Aging Clinical and Experimental Research | 2006
Elisabetta Ruzzon; Maria Luigia Randi; Fabiana Tezza; Guido Luzzatto; Raffaella Scandellari; Fabrizio Fabris
Hydroxyurea (HU) is effective in controlling thrombocytosis while reducing the risk of thrombosis in essential thrombocythemia (ET), polycythemia vera (PV) and myelofibrosis (MF). However, HU may carry more or less severe side-effects. Rare cases of patients with painful leg ulcers have been published.

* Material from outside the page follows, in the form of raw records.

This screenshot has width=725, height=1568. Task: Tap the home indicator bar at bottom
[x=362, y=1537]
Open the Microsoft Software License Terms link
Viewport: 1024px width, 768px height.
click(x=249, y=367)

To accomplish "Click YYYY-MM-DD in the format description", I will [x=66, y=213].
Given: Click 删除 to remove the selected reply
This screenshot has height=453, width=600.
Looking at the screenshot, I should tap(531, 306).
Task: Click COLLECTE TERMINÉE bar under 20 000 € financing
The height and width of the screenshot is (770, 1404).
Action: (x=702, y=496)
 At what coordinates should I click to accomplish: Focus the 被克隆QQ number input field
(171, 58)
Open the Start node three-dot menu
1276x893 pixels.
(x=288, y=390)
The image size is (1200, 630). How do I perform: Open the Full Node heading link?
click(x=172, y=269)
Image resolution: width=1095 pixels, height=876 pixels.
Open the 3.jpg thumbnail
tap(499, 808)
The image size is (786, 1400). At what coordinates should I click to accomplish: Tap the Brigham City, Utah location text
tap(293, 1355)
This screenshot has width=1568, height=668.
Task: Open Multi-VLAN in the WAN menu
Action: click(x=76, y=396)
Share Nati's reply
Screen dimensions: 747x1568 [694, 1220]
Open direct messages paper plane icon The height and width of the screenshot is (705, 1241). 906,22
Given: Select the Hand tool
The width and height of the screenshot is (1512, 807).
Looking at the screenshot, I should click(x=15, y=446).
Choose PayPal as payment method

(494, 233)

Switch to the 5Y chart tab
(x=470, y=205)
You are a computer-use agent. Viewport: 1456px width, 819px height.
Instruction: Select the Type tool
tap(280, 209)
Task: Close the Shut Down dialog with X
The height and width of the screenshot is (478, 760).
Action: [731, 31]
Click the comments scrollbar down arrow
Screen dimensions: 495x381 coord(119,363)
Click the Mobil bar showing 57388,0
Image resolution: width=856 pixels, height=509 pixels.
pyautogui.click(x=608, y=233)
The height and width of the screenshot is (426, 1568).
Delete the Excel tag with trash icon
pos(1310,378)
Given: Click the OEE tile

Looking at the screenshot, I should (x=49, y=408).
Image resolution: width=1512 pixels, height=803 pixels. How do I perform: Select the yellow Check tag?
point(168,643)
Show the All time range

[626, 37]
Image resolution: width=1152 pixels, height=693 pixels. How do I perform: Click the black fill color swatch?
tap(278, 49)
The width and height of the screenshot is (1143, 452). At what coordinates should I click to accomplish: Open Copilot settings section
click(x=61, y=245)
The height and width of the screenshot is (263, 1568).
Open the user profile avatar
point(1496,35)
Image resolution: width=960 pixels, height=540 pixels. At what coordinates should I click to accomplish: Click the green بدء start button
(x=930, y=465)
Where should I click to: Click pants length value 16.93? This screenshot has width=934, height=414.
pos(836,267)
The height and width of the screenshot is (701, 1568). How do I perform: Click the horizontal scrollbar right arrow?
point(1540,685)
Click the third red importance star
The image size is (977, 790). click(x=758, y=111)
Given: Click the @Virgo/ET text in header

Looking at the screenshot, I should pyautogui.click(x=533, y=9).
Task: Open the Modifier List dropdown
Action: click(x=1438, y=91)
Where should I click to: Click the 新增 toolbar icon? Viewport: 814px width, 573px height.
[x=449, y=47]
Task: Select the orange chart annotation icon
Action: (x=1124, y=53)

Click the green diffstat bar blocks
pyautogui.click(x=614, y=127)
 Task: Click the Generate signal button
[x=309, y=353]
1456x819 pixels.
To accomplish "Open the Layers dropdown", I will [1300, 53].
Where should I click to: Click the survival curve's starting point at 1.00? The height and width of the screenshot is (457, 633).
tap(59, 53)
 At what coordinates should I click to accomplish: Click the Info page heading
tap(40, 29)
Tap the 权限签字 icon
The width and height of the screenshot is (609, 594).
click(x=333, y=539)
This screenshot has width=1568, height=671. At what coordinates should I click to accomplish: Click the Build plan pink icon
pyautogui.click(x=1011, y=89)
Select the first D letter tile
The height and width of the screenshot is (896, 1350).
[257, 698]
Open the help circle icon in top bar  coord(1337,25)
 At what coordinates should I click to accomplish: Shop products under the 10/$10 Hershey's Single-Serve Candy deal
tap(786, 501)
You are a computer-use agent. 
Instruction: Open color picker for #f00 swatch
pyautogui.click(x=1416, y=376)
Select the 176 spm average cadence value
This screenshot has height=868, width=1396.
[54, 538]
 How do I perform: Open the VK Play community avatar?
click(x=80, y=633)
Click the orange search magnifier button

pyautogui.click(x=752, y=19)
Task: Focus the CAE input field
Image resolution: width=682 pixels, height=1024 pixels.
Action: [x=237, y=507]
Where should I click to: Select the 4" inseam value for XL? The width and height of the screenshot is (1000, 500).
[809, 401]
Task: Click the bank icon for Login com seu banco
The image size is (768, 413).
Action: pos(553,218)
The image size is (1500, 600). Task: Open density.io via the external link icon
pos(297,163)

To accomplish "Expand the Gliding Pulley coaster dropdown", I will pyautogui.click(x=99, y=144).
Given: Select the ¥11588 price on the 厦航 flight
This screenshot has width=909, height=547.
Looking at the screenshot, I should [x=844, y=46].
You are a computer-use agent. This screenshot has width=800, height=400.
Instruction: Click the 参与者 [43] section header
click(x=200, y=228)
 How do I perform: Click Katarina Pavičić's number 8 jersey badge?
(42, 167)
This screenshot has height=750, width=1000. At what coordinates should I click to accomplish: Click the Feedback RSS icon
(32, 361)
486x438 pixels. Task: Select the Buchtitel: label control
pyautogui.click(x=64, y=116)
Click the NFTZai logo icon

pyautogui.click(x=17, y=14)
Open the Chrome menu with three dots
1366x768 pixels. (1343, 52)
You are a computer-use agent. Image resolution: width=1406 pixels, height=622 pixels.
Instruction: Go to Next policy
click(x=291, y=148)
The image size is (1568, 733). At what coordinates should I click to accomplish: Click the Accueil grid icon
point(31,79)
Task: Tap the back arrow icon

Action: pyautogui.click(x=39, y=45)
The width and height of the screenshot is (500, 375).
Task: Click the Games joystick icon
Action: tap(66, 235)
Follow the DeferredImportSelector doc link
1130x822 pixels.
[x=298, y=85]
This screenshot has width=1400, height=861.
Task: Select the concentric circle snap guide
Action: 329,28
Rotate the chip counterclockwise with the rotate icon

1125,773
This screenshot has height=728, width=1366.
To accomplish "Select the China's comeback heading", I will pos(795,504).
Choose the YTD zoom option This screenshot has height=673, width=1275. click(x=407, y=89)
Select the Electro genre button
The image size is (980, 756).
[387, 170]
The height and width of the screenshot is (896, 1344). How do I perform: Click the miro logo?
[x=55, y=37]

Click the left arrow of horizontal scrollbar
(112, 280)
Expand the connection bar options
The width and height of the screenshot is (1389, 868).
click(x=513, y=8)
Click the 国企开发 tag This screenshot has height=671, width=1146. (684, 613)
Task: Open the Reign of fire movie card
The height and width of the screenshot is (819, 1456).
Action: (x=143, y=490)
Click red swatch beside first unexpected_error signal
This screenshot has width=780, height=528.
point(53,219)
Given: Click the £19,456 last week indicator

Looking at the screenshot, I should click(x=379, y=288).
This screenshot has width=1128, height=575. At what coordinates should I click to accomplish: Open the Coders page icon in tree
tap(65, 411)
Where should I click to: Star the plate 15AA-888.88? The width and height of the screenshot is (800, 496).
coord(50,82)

We report our experience on such a side-effect in a large cohort of patients with ET and PV treated with HU and review the literature on the topic. Five (4%) out of our 124 patients (69 ET, 51 PV, 4 MF; 49 males, 75 females; mean age at diagnosis 59.1±11.8 years) treated with HU developed painful leg ulcers. Sixty-one other patients affected with Ph− myeloproliferative disorders (Ph− MPD) developing HU-related painful leg ulcers are described in the English literature. All our five patients were women and developed leg ulcers over the age of 75. Sixty-five percent of all described cases are women; 59% were over 65 years of age and 45% over 70. Most cases received over 1 gr HU per day for at least 1 year. The pathogenesis of HU-induced skin ulcers remains elusive. Treatment is difficult and requires prompt cessation of HU therapy.